▶ [EXERCISE OBJECTIVE]: Starting from the line with "Task: Click the" and going up to and including the line with "Screen dimensions: 1948x1230", copy the listing below exactly. Leave all images out.
------------
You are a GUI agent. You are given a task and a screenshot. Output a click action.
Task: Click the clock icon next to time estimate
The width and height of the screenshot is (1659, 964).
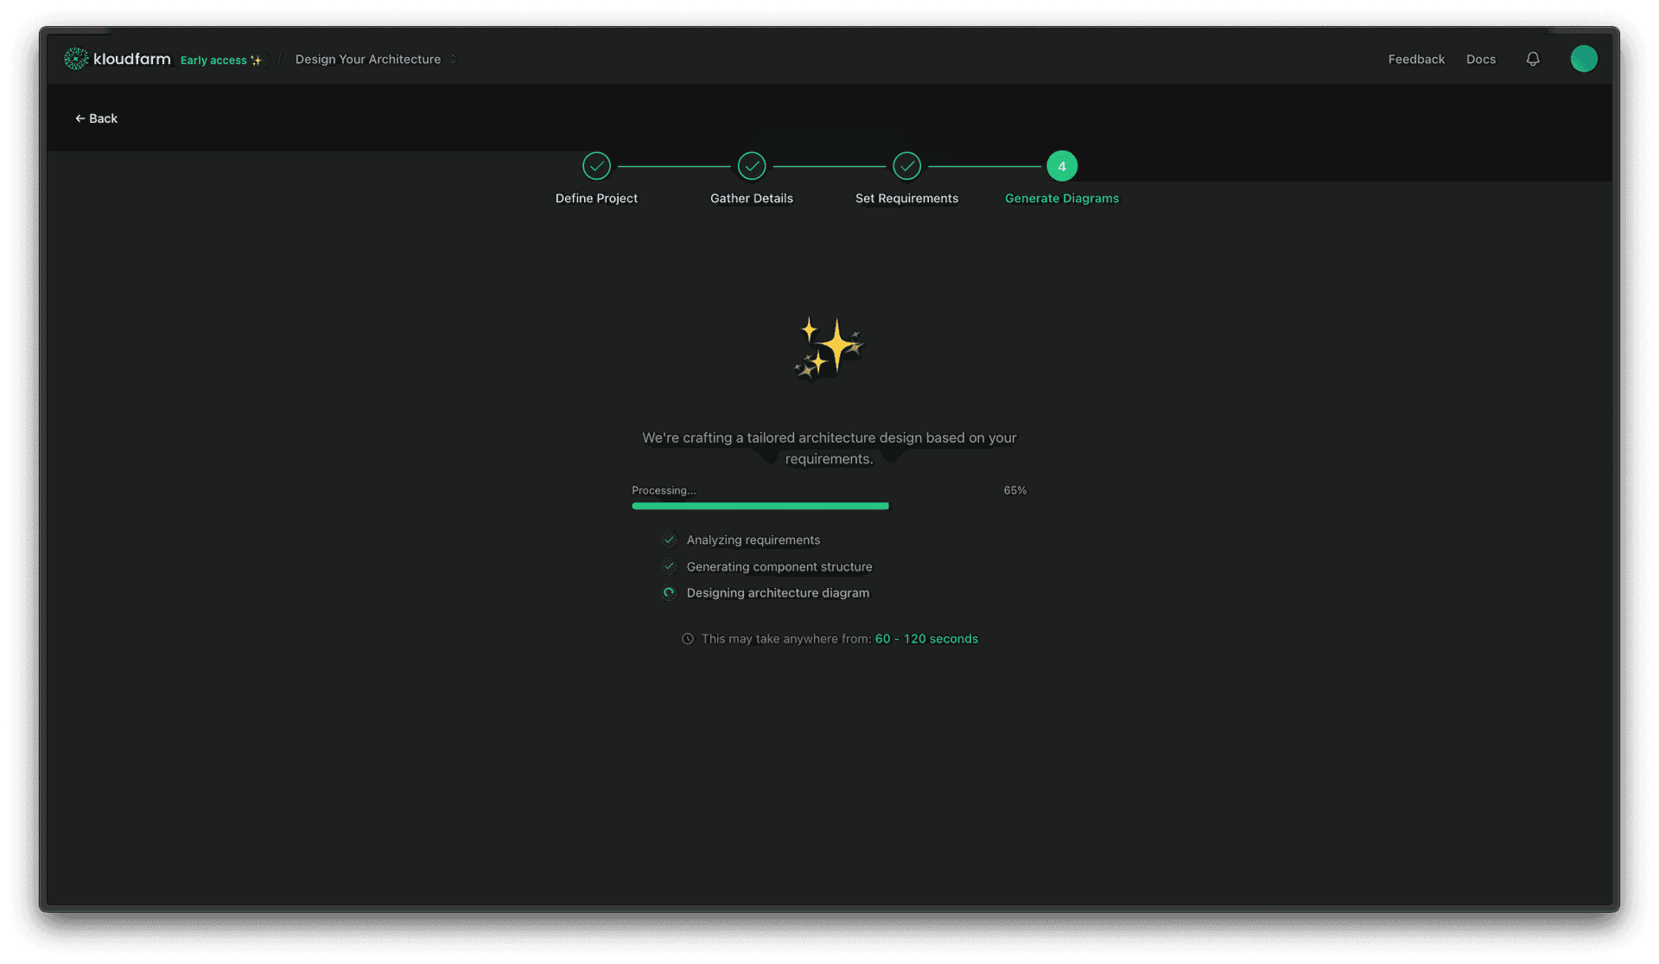coord(687,638)
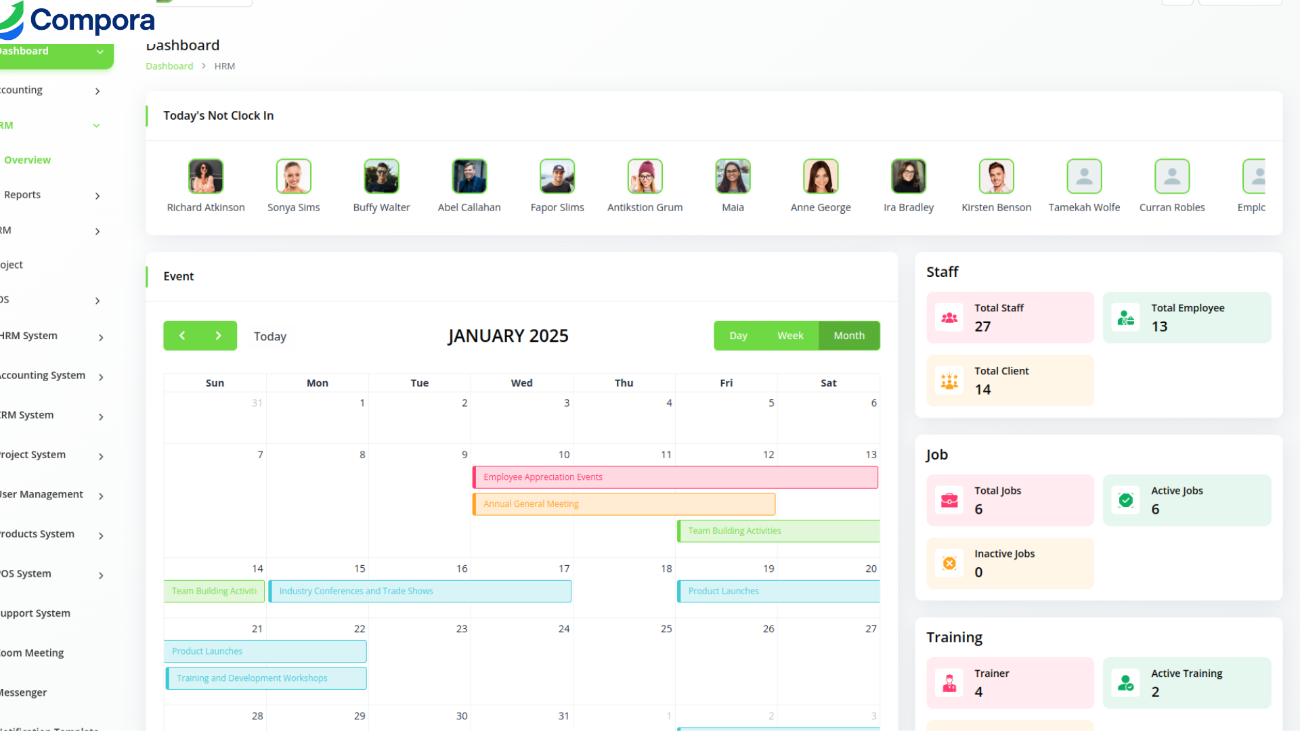This screenshot has height=731, width=1300.
Task: Open Richard Atkinson's avatar thumbnail
Action: (206, 177)
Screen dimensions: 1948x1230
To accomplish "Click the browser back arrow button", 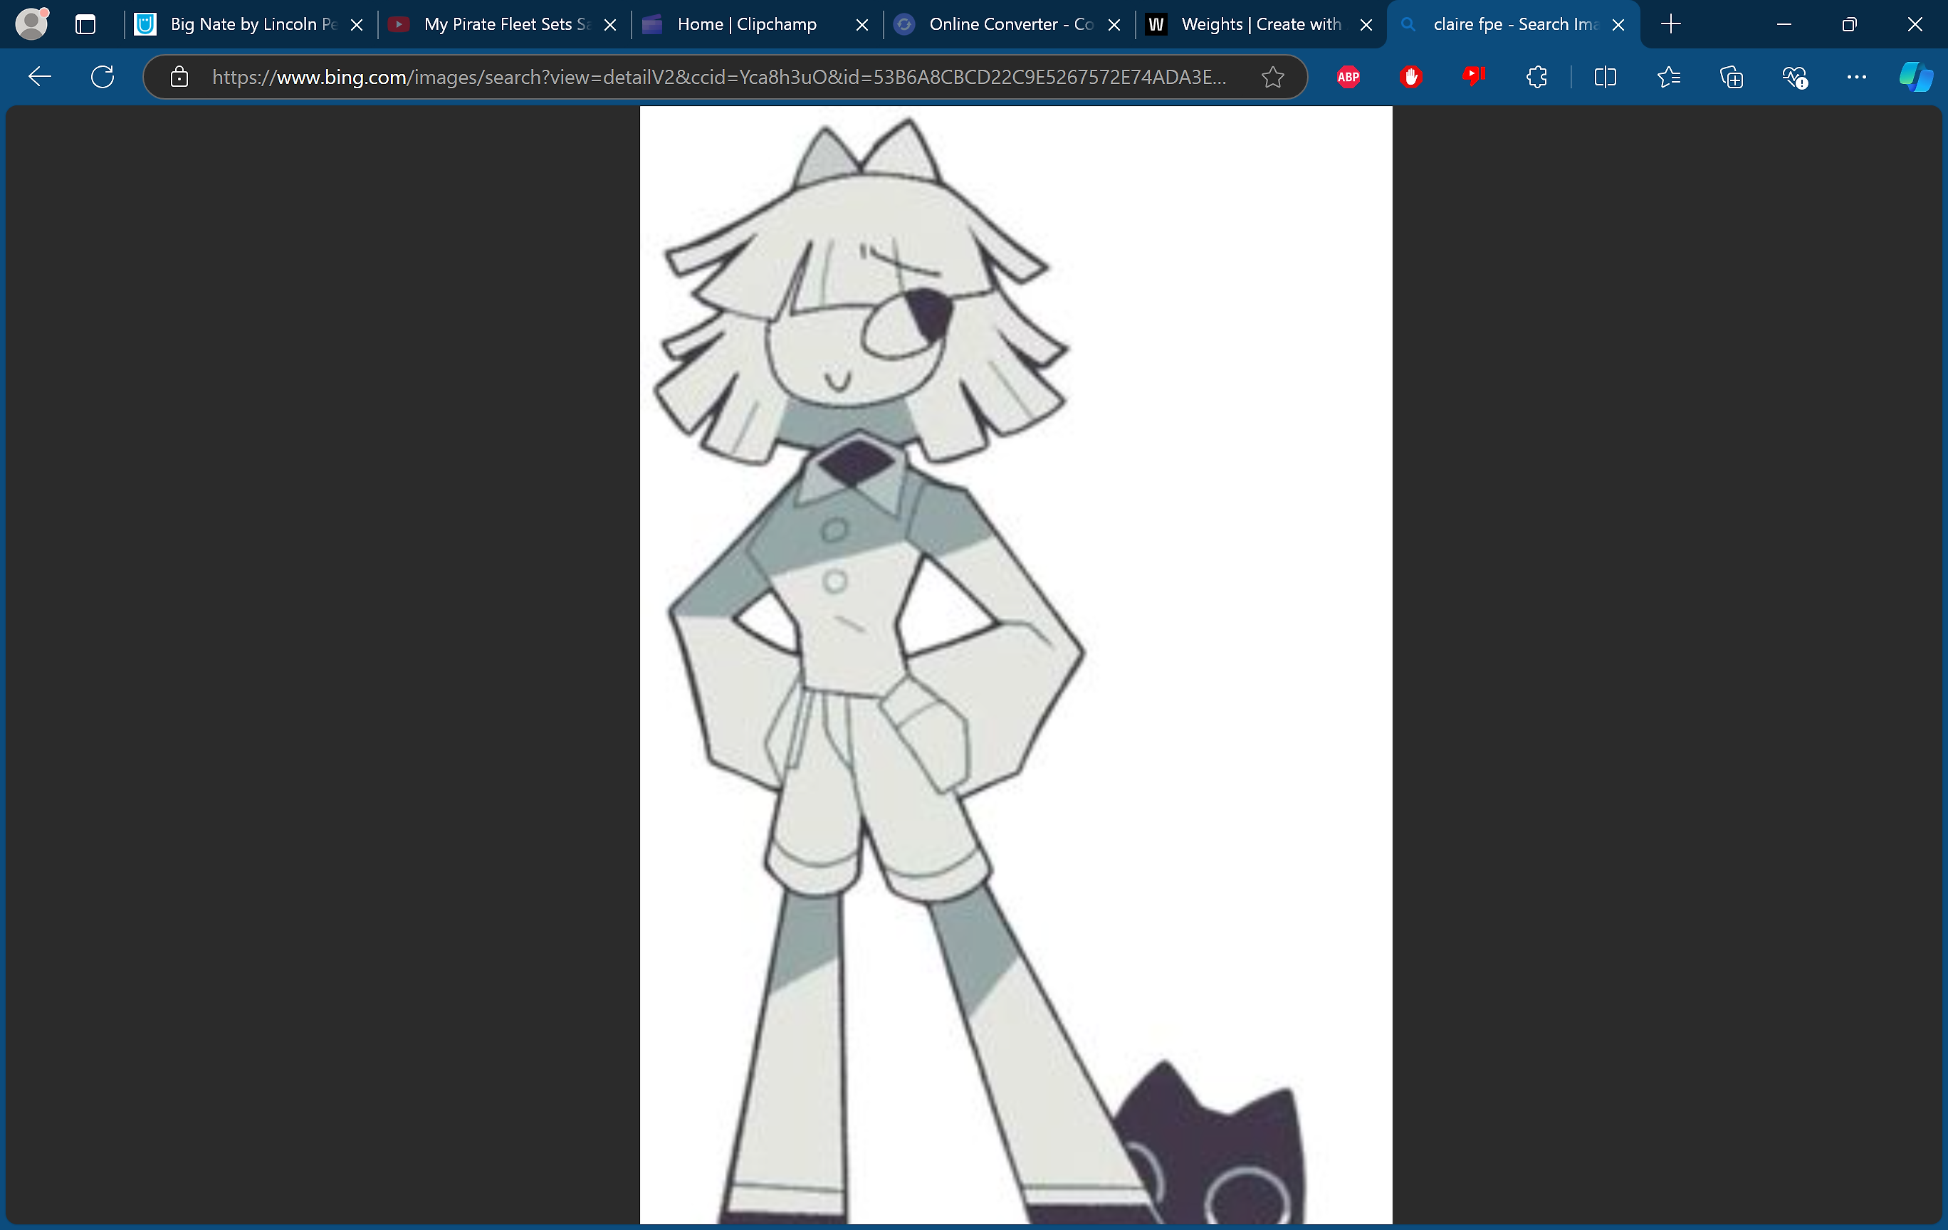I will (40, 77).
------------
▶ [RESPONSE TO THE TASK]:
Task: Click the clock icon next to time estimate
The width and height of the screenshot is (1659, 964).
coord(687,638)
This screenshot has height=731, width=1300.
Task: Open Richard Atkinson's avatar thumbnail
Action: (206, 177)
Screen dimensions: 1948x1230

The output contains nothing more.